ROAS is, in-itself, an island. A distant, lonesome island. Without knowledge of the “geographical” context (revenue, spend, and profit), ROAS is meaningless, and even worse, deceptive.
I bring this to the table because ROAS is consistently used out of context. For example: “ROAS was 500% last month, and it’s 1,000% this month, so we are rocking it! Home run!” There’s no context surrounding ROAS in this statement. What did we spend? What happened to our revenue? ROAS alone is just a number that shouts, “Something changed!”
Pretend you just launched your dream business, Flux Capacitor Inc. You’re selling high-quality flux capacitors. Your KPI is an ROAS of 1,000%. Your budget is $2 million a month. For each flux capacitor you sell, you receive $1,000 in revenue. To achieve an ROAS of 1,000%, you’d have to sell one flux capacitor for every $100 you spend. ($1,000/$100)*100 = 1,000%.
Let’s say in March, we achieved an ROAS of 500%, well off of your 1,000% KPI. You make some changes to budgets, optimize your bidding and prepare for growth in April.
At the end of April, you compile some numbers and see that ROAS came through at an astronomical 2,000%! ROAS quadrupled in a month. Your KPI is now being downright dominated! Your company is going to lift you above their heads and haul you through the hallways chanting your name.
That’s ROAS as an island.
So before we let them haul you around the office, let’s take a look at your ROAS in context. We’ll look at MoM (month-over-month) metrics to see how exactly we quadrupled the ROAS.
Wait a second here. April’s spend. It’s $500!?
Ouch, your credit card was declined at the beginning of April. Your ads were only active for a single day the entire month. Doh!
Your ROAS is still 2,000%, but you only spent $500 of your $2,000,000 budget. See how quickly context took you from a marketing champion to something far less than champion-like.

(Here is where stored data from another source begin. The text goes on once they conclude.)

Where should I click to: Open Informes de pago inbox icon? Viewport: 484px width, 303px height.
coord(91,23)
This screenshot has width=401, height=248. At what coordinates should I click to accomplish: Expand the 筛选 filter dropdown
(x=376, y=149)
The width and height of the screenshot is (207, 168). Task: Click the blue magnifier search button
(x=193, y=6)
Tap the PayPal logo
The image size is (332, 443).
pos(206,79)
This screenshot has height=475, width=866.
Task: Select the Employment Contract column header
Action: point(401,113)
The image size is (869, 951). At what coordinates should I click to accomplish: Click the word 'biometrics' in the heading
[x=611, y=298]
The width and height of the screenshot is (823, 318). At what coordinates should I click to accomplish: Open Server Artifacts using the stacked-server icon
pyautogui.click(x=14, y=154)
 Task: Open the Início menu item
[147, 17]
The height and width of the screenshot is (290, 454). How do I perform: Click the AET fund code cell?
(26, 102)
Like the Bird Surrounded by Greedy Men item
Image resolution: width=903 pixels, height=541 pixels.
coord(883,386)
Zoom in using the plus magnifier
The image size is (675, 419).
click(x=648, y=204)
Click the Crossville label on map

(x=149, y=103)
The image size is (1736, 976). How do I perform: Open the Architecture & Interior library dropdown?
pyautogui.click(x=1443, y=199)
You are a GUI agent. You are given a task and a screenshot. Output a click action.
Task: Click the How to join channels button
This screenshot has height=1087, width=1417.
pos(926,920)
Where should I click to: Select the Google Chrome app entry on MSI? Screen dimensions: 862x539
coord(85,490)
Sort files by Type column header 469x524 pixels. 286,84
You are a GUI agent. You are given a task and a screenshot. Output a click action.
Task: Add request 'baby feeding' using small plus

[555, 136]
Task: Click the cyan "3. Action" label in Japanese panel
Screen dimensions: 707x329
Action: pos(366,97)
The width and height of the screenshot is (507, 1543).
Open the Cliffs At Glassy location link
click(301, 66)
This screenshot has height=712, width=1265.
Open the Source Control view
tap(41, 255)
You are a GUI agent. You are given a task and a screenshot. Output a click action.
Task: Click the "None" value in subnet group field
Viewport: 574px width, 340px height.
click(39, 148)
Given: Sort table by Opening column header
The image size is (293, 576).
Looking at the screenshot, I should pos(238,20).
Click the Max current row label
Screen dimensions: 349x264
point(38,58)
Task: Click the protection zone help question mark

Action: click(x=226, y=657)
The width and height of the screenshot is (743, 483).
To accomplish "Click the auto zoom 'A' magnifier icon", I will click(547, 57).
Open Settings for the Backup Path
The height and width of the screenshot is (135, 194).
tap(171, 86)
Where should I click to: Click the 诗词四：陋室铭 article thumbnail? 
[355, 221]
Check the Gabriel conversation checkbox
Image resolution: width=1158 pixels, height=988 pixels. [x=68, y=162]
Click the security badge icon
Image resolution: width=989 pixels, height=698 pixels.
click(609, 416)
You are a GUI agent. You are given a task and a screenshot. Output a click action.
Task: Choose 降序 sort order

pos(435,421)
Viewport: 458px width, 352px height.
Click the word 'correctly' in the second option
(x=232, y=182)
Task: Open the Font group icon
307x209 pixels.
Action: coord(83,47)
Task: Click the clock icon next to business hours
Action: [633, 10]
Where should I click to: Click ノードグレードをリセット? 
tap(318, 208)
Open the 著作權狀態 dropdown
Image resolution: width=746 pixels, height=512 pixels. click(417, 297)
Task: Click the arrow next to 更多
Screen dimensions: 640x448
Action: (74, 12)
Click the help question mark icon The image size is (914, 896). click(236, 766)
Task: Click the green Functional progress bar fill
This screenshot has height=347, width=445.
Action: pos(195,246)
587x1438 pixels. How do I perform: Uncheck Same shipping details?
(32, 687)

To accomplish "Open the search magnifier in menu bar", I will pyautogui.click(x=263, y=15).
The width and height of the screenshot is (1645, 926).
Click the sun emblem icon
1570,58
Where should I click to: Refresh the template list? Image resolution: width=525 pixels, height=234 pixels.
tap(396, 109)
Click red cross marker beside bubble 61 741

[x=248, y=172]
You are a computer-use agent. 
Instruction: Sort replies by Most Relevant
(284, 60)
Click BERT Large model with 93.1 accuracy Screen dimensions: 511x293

You just decimated Flux Capacitor Inc.’s potential profit by $7,490,000 for April.
It’s an extreme example in many ways, but it proves a point. ROAS is an effective metric to measure the efficiency of your search program, but without context, ROAS is meaningless.
If you have a mature search program and you’ve been using ROAS as a KPI, you may feel slightly at a loss. You shouldn’t. ROAS is a valid KPI in context, especially with a constrained, consistent budget.
But, if you’re looking to take your account to the next level, you’ll want to begin exploring how to maximize your bottom line: profit. Profit maximization is the answer for aggressive advertisers who are looking to break free of ROAS constraints to grow their bottom line. And that is a whole other blog post! My next one actually…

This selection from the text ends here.